I finally arrived an hour late. I saw the backhoe and the open grave, but the hearse was nowhere in sight I felt badly that I had missed the mourners, but decided to go ahead with the service. The digging crew was still eating lunch, so I apologized to the workers for my tardiness, and I stepped to the side of the open grave. There I saw the vault lid already in place. I assured the workers I would not hold them up for long, as I told them that this was the proper thing to do.

The workers gathered around the grave and stood silently, as I began to pour out my heart and soul. As I preached about “looking forward to a brighter tomorrow” and “the glory to come,” the workers joined in with “Amen,” “Praise the Lord,” and “Glory!” The fervor of these men truly inspired me. So, I preached and I preached ... all the way from Genesis to Revelation.
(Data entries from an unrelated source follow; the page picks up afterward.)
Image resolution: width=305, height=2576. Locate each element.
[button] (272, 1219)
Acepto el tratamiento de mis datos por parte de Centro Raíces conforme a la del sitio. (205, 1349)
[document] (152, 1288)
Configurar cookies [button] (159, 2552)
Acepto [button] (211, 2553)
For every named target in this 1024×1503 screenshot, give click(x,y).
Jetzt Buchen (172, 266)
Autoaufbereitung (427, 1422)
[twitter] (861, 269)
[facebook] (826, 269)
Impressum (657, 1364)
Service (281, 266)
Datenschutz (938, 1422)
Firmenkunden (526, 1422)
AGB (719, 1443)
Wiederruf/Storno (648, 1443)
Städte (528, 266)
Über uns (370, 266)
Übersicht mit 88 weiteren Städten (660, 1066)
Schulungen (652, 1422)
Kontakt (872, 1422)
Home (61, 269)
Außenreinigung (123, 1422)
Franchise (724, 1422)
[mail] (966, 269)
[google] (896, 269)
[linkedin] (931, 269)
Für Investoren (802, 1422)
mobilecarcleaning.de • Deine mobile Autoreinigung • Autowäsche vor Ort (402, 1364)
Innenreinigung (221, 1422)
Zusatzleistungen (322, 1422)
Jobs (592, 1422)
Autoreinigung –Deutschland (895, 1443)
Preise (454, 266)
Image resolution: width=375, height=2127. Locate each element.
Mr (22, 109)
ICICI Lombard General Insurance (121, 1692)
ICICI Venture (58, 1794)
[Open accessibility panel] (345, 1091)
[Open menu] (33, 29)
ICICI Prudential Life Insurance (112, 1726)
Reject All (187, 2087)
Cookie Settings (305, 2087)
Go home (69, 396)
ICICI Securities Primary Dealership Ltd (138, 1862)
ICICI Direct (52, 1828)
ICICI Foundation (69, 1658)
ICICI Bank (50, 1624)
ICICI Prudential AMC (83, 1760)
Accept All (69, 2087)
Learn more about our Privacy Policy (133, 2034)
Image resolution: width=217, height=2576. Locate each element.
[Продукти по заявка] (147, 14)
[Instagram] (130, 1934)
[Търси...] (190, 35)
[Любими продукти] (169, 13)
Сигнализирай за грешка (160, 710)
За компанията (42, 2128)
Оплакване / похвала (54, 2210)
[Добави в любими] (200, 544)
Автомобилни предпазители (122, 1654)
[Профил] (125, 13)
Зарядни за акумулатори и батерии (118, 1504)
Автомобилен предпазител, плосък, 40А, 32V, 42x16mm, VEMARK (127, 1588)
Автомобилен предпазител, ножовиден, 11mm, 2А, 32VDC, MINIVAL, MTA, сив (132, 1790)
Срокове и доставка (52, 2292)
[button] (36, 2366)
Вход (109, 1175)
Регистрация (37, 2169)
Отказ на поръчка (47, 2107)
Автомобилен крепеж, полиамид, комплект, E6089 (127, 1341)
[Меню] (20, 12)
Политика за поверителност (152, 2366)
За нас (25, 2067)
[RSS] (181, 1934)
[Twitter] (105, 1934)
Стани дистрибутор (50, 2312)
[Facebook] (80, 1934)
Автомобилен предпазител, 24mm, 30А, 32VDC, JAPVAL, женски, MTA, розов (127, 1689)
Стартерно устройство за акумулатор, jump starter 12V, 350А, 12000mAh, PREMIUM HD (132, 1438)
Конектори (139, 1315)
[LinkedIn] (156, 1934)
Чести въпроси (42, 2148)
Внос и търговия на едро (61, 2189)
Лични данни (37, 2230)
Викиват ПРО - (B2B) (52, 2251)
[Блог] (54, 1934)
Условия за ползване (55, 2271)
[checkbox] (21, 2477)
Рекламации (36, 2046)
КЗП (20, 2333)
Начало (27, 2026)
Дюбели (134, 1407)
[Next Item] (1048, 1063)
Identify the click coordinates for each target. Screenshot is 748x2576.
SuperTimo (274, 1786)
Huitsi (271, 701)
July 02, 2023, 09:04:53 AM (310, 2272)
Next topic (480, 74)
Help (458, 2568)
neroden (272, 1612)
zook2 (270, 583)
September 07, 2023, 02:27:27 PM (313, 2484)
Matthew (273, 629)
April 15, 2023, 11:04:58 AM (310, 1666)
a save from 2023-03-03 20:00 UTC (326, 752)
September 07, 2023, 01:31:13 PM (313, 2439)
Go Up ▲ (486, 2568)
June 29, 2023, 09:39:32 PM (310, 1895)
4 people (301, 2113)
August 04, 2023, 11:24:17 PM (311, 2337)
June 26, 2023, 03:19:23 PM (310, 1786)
I finally closed the lengthy service with a prayer, thanked the men, and walked to my car. As I was opening the door and taking off my coat, I heard one of the workers say to another, "I ain't NEVER seen nothin' like that before, and I've been puttin' in septic tanks for thirty years!”


The Confession

There once was a religious young woman who went to Confession.

Upon entering the confessional, she said, “Forgive me, Father, for I have sinned.”

The priest said, “Confess your sins and be forgiven.”

The young woman said, “Last night my boyfriend made mad passionate love to me seven times.”

The priest thought long and hard and then said, “Squeeze seven lemons into a glass and then drink the juice.”

The young woman asked, “Will this cleanse me of my sins?”

The priest said, “No, but it will wipe that silly smile off of your face.”